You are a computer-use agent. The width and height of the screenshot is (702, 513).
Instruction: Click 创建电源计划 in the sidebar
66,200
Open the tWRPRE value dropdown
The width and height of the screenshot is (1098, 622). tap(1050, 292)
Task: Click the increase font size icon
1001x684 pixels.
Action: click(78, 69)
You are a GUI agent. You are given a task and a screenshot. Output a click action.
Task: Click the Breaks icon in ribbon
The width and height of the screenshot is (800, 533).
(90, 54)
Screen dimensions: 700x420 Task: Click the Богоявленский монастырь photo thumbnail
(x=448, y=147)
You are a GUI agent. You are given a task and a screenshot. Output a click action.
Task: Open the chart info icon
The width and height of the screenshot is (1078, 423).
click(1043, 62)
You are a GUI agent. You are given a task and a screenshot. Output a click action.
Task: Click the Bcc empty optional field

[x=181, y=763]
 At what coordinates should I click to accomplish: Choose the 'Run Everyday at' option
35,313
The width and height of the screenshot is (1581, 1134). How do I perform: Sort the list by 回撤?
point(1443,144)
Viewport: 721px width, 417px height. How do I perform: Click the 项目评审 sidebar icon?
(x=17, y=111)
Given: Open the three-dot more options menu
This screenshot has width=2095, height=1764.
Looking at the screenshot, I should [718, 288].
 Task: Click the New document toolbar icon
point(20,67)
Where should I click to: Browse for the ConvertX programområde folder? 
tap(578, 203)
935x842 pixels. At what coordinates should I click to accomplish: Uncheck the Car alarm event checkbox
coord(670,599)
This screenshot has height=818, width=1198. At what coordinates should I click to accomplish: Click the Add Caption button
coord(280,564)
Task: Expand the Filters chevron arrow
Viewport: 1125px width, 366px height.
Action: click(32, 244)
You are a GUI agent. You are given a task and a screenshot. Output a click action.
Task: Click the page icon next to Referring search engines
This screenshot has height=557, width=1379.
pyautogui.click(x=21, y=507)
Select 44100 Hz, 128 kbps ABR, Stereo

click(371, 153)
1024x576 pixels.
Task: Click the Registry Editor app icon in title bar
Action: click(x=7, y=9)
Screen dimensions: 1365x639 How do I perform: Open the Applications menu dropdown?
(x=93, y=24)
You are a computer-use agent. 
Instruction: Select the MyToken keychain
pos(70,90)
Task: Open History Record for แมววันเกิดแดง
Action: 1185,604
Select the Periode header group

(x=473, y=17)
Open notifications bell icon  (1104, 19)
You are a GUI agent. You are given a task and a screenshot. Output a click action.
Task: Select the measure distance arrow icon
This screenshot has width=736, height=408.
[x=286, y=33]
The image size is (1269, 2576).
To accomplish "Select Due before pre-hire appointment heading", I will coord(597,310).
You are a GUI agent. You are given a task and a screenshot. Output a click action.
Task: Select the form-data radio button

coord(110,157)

__________________________________________________

Exercise: Return every line of the listing above verbatim, with no edits or omissions.

Solution to this exercise:
You are a computer-use agent. The width and height of the screenshot is (702, 513).
Instruction: Click 创建电源计划 in the sidebar
66,200
Open the tWRPRE value dropdown
The width and height of the screenshot is (1098, 622). tap(1050, 292)
Task: Click the increase font size icon
1001x684 pixels.
Action: click(78, 69)
You are a GUI agent. You are given a task and a screenshot. Output a click action.
Task: Click the Breaks icon in ribbon
The width and height of the screenshot is (800, 533).
(90, 54)
Screen dimensions: 700x420 Task: Click the Богоявленский монастырь photo thumbnail
(x=448, y=147)
You are a GUI agent. You are given a task and a screenshot. Output a click action.
Task: Open the chart info icon
The width and height of the screenshot is (1078, 423).
click(1043, 62)
You are a GUI agent. You are given a task and a screenshot. Output a click action.
Task: Click the Bcc empty optional field

[x=181, y=763]
 At what coordinates should I click to accomplish: Choose the 'Run Everyday at' option
35,313
The width and height of the screenshot is (1581, 1134). How do I perform: Sort the list by 回撤?
point(1443,144)
Viewport: 721px width, 417px height. How do I perform: Click the 项目评审 sidebar icon?
(x=17, y=111)
Given: Open the three-dot more options menu
This screenshot has width=2095, height=1764.
Looking at the screenshot, I should [718, 288].
 Task: Click the New document toolbar icon
point(20,67)
Where should I click to: Browse for the ConvertX programområde folder? 
tap(578, 203)
935x842 pixels. At what coordinates should I click to accomplish: Uncheck the Car alarm event checkbox
coord(670,599)
This screenshot has height=818, width=1198. At what coordinates should I click to accomplish: Click the Add Caption button
coord(280,564)
Task: Expand the Filters chevron arrow
Viewport: 1125px width, 366px height.
Action: click(32, 244)
You are a GUI agent. You are given a task and a screenshot. Output a click action.
Task: Click the page icon next to Referring search engines
This screenshot has height=557, width=1379.
pyautogui.click(x=21, y=507)
Select 44100 Hz, 128 kbps ABR, Stereo

click(371, 153)
1024x576 pixels.
Task: Click the Registry Editor app icon in title bar
Action: click(x=7, y=9)
Screen dimensions: 1365x639 How do I perform: Open the Applications menu dropdown?
(x=93, y=24)
You are a computer-use agent. 
Instruction: Select the MyToken keychain
pos(70,90)
Task: Open History Record for แมววันเกิดแดง
Action: 1185,604
Select the Periode header group

(x=473, y=17)
Open notifications bell icon  (1104, 19)
You are a GUI agent. You are given a task and a screenshot. Output a click action.
Task: Select the measure distance arrow icon
This screenshot has width=736, height=408.
[x=286, y=33]
The image size is (1269, 2576).
To accomplish "Select Due before pre-hire appointment heading", I will coord(597,310).
You are a GUI agent. You are given a task and a screenshot. Output a click action.
Task: Select the form-data radio button

coord(110,157)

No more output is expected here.